The action would reintroduce legislation repealing the authorisation for using military force (AUMF) passed by Congress in 1991 and 2002.
“The 1991 and 2002 AUMFs are no longer necessary, serve no operational purpose, and run the risk of potential misuse," said Senator Tim Kaine, a Democrat.
"Congress owes it to our service members, veterans and families to pass our bill repealing these outdated AUMFs and formally ending the Gulf and Iraq wars."
The wars contributed to hundreds of thousands of deaths, mass displacement, civil war and upheaval in local government.
The US withdrew its forces from Iraq in 2011, and continues to have diplomatic and military relations with the country today. It also has similar relations throughout the Gulf.

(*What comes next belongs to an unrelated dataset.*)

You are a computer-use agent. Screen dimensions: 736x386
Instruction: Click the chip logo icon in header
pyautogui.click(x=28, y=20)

"Congress must do its job and take seriously the decision to not just commit America to war, but to affirmatively say that we are no longer at war," said Senator Todd Young, a Republican.

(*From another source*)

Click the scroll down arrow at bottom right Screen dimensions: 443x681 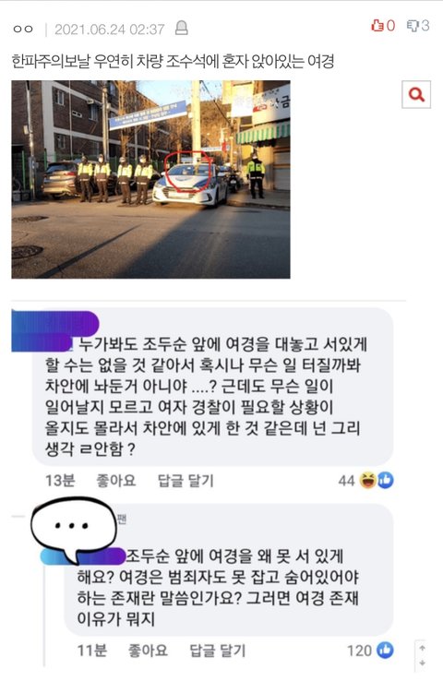(423, 663)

The House of Representatives in 2021 passed a repeal of the 2002 AUMF, but a vote has not been held on the Senate floor. Twenty other senators in both parties are co-sponsors of the bill.
The White House in March last year said it supported the move.
"We are committed to working with Congress to ensure that the authorisations for the use of military force currently on the books are replaced with a narrow and specific framework that will ensure we can protect Americans from terrorist threats while ending the forever wars," press secretary Karine Jean-Pierre said.
Beyond these two authorisations, there have also been ongoing conversations about reforming AUMF resolutions because of the lengthy extensions of wars and presidential powers under them.